■ DESCRIPTION OF THE TASK
Every entry below should be printed exactly.

■ Stored data
· · ·

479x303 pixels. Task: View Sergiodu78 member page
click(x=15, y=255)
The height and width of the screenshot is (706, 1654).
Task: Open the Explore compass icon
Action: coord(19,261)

· · ·

■ SOLVED EXERCISE
479x303 pixels. Task: View Sergiodu78 member page
click(x=15, y=255)
The height and width of the screenshot is (706, 1654).
Task: Open the Explore compass icon
Action: coord(19,261)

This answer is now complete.